Last week in my newsletter I wrote: “I’m currently writing a review of some asset management software. I’d like to include whatever system you use in my write up. There are many systems designed for enterprises – but with all the industry consolidation I’m curious what’s available for smaller shops.”
I got a variety of answers, so I collected them into this article.
We have been using NeoFinder to catalogue all of our hard drives, computer, CD, DVDs – pretty much any storage device. It has a very fast and powerful search. We currently have 87 drives, computers, etc ranging in size from 500GB to 16TB. For example we use NeoFinder to find old videos from 20+ years when we don’t know the exact names but remember some part of the name. You should check this software if you don’t already know about it. We recommend it highly.
In order for NeoFinder to do its magic it needs to initially read the entire disk or device. To keep the individual drive database up to date NeoFinder needs to reread the entire disk again but this time the cataloguing is much faster since it only needs to catalogue the changes. Drives should be updated before they taken offline so their catalogue actually reflects the contents. Each drive or device is a separate listing in NeoFinder. The search dialogue is quite flexible and multiple searches criteria are possible. Many of our drives are offline so these old drives are easily and quickly searchable. We don’t know how we would ever find our files without NeoFinder.
I have previously found Kyno very interesting. Then, the company was sold and I got worried it would be shortlived. (Something you do not want with DAM systems…)

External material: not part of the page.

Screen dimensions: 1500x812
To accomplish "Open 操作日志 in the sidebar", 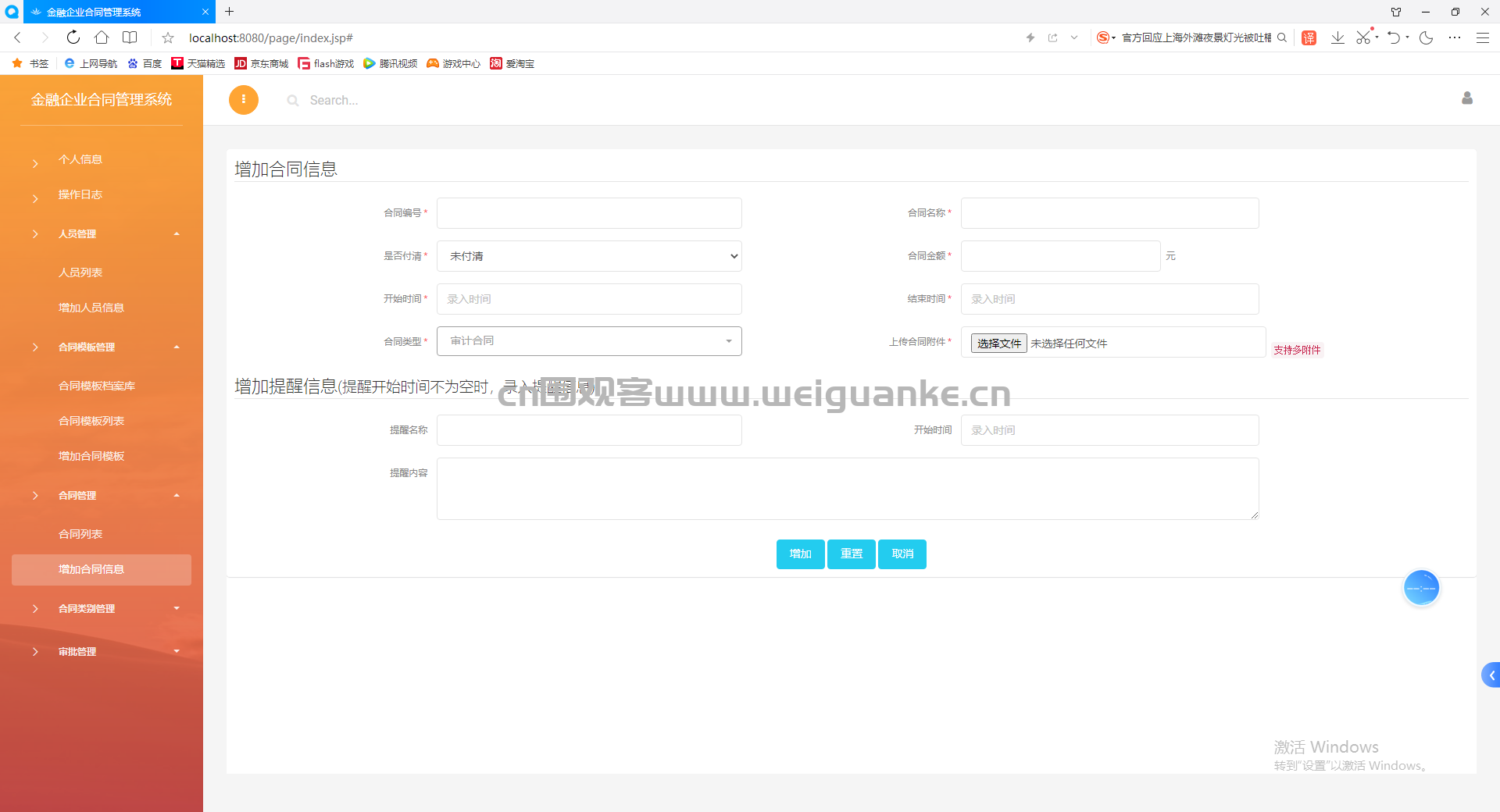I will [x=80, y=194].
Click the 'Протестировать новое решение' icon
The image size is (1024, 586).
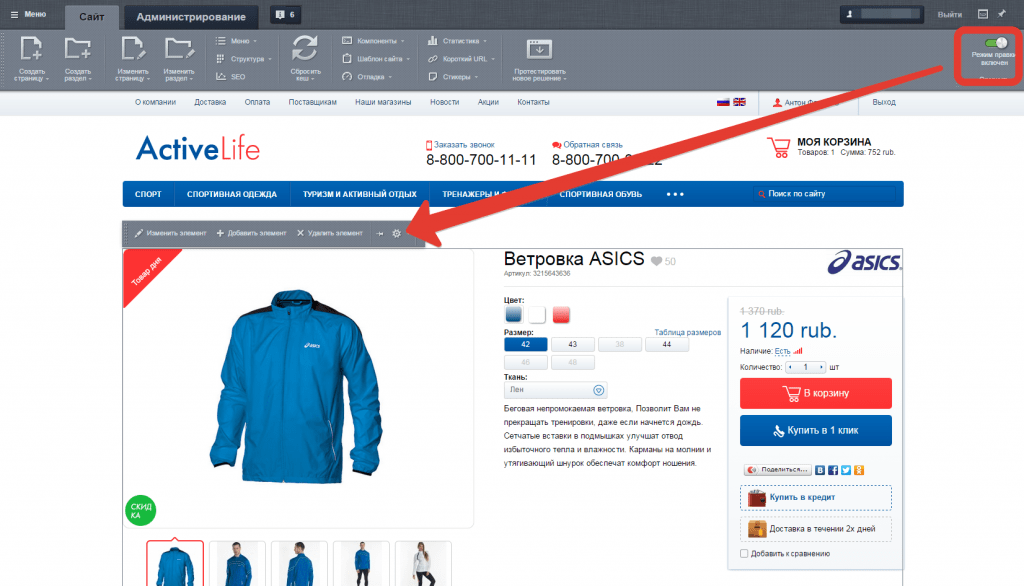coord(539,51)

I run a small team of video producers inside a university and finding a an affordable and manageable system that a small team can use effectively has been a years-long search.
We currently rely on Kyno to do our front line management of assets. While this is not an enterprise level MAM it is affordable and quite easy to use to find and keep track of all the raw content we produce on a daily basis. Because we use shared storage any meta data that any producers adds to an asset is available to others on the system.
Asset management is an area that we all know has value but is often hard to carve out the time to feed the systems that I usually see. Kyno fits as a low overhead low cost MAM alternative.
We’ve started using Asset Panda (https://www.assetpanda.com) here at Penn Medicine. It might be a bit much for a smaller shop but I like it so far. I especially like that I can check things in and out on my phone and we’re not tied to one specific computer.
At INSP, we use eMam from Empress for asset management, through the Premiere panel. It is supported by a XenData LTO robot using LTO-6. We will have to migrate soon and I’m not looking forward to that!
Like you, I’ve tried a lot of different asset management systems and even set up my own on some projects because no off-the-peg ones have done everything I’ve wanted from them. I’ve been using Kyno for a few years, which I know you’ve reviewed previously but I also work with PhotoMechanic which works surprisingly well with video and I’ve experimented with software like Cinematica as well as Filemaker templates. All have strengths and quite a few snags.
Let me know if you’d like to know more on everyday use with any or all of them. It’s an important area, often overlooked by NLE software developers.